Fresh Female Graduate Exhibits Artistic Prowess

By Gloria Ibesi

…Urges Govt, Individual Support for Young Talents     

When I took the decision to major in Sculpting, many people didn’t believe I could do it. The loudest Jests were from my course mates who said I would not survive a semester in it. But to the glory of God and as destiny may have it, today I am a graduate of Sculpture in the Fine and Applied Arts Department of Nnamdi Azikiwe University Awka,’ said a fresh graduate who has exhibited great skill in sculptural works.

The youngster who gave her name as Miss Priscilla Ibesi and hails from Awkuzu, Anambra State, spoke to Fides during a chat, recounting her motivations, experiences and some of the challenges she encountered as a student of Fine and Applied Arts, especially as a female Sculpture undergraduate in Nigeria.

‘Naturally, I draw very well, right from my primary school days. My family always commended and told me I would do well in Fine Arts. I later applied and got admission to study Fine and Applied Arts. Going further, I fell in love with sculptural works and wondered what it takes to produce them. In my 300 Level, when we were meant to choose an area of specialization, I went for Sculpture, among Painting, Graphics, Textiles and Ceramics, which we were required to choose from.

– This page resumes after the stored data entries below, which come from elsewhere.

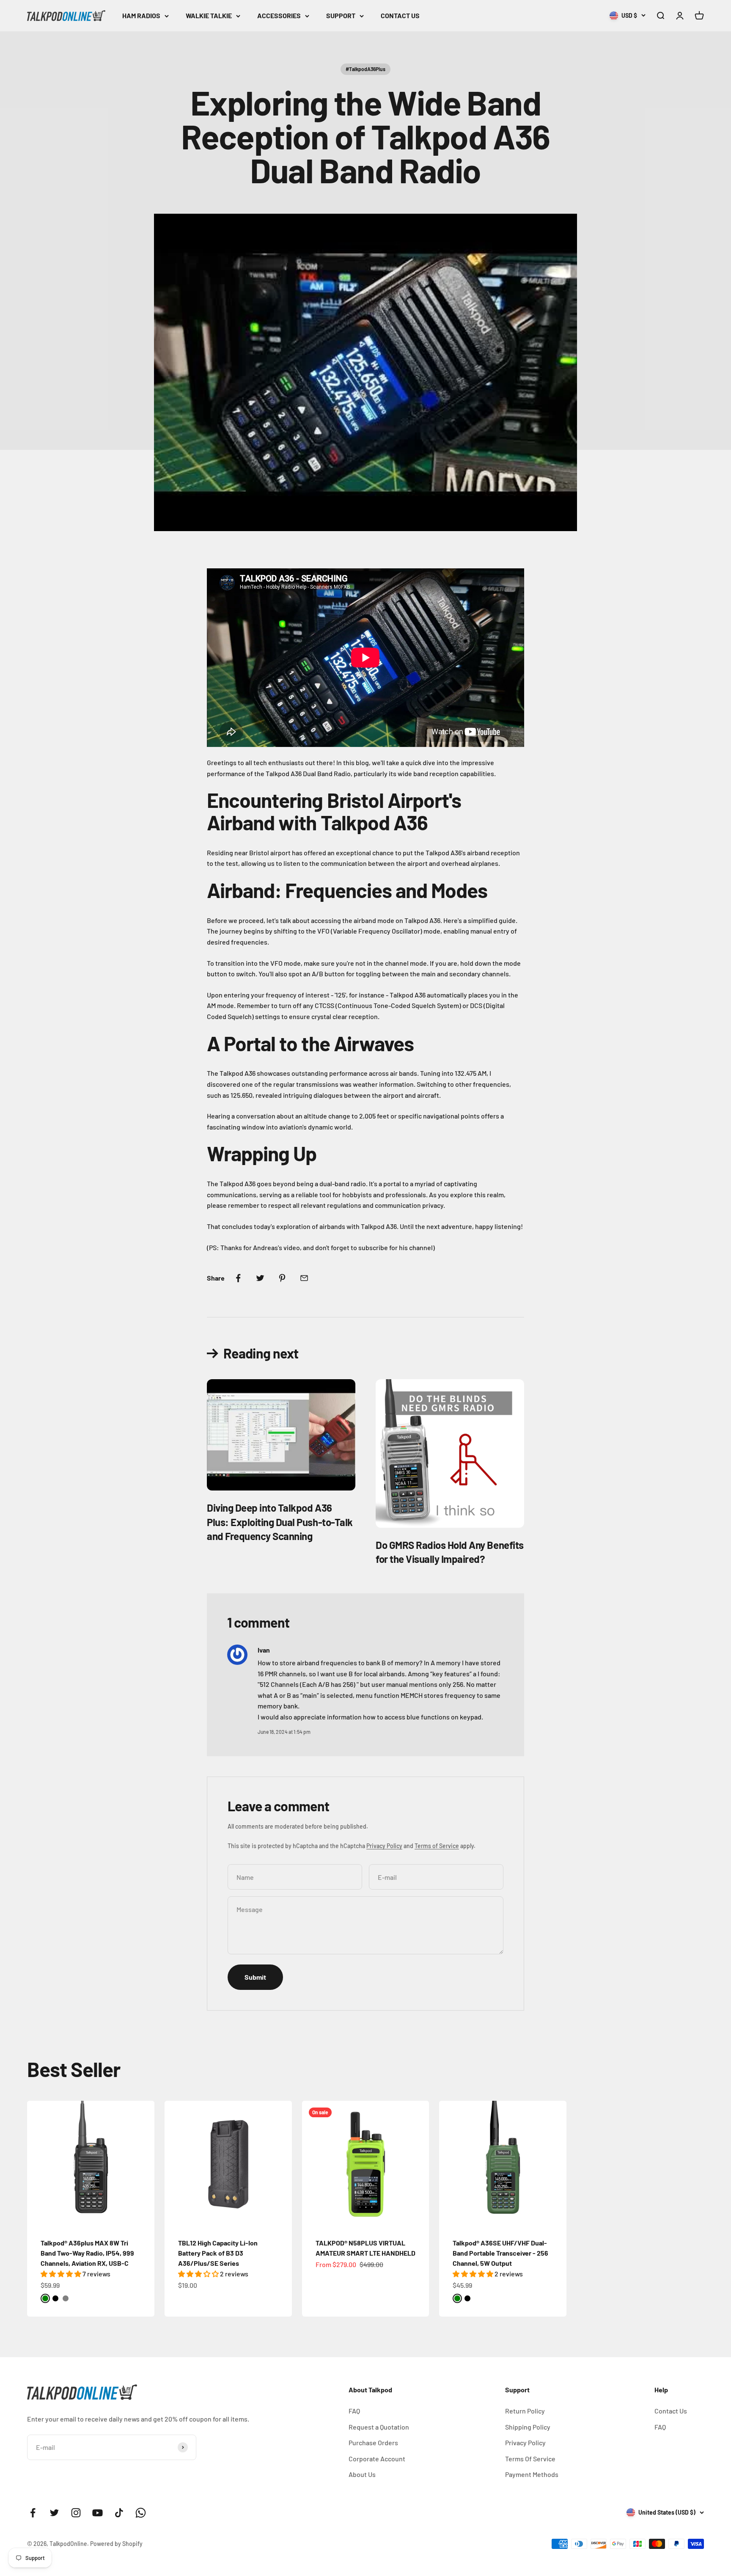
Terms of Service (437, 1845)
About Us (362, 2474)
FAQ (354, 2411)
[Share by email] (304, 1278)
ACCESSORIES (279, 15)
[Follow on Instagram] (76, 2512)
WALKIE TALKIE (209, 15)
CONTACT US (400, 15)
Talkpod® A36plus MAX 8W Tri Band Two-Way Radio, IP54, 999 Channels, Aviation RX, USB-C (87, 2253)
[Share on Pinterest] (282, 1278)
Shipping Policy (527, 2427)
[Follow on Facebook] (32, 2512)
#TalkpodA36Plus (365, 69)
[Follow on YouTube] (97, 2512)
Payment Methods (531, 2474)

I must say it wasn’t an easy one but I was determined to become one of the well-known Sculptors and with support from my family and friends and some of my lecturers, I delved into this area of Art and I have mastered the work to a great length.

‘Again, I have been passionate about doing something great in order to add my voice to that of many other talented Nigerian Youth out there; to reassure people who no longer believe in Nigerian Youths that we do plenty positive things too,’ she emphasized.

Miss Ibesi further stated that many people marvelled and were still amazed that a young girl like her could operate a welding machine, bend and cut irons, handle junk metals and rods as heavy as 20mm, mix and model with cement.

‘The people who I buy rods, metal sheets and welding materials from, find it difficult to believe I was the one making use of them,’ she added.

Fides gathered that the Fine and Applied Arts Department deals more on practical work which includes the production and construction of different art works, ranging from drawings; realistic paintings; graphics designing; text iles artistry, which encompasses production of textile designs, tye and dye, knitting and crocheting; Ceramics ware modelling and designing; sculptural works, which cover metal works, wood works, clay and cement works and Fibre glass casting, among others.

The female sculptor disclosed a number of challenges they faced as Fine and Applied Arts students in Nigeria, noting that it was not the same with their counterparts in some other countries.

‘The two major challenges we face as Fine and Applied Arts students in Nigeria are the problem of finance and lack of enabling environment in addition to inadequate tools and equipment  to carry out our works.

We buy most of the materials and tools we use for our works ourselves and it is always a hassle because most of them cost a whole lot and we create about two or more artworks per course in a semester and one has to procure the materials and tools they make use of.

‘The tools and equipment provided by the school are either very few in number or in bad shape, and some of us who do not have the means to afford them end up lagging behind or dropping out,’ she lamented.

She further stated that the work space provided for them by the school was already in a sorry state and urged the government to look into providing adequate tools and facilities for all students whose courses demanded practicals. Miss Ibesi further stated that many Nigerian students suffered the same fate, noting that it undermined their dreams and efforts.

Miss Ibesi enjoined the youth to believe in themselves and employ their God given talents for the betterment of themselves, families and country, as well as endeavour to chase their dreams against all odds, even as she declared that she was open to mentoring anyone interested in her career path.

She also urged the government and public spirited individuals to assist young people possessing different talents like hers, arguing that it was one of the major ways of nation building.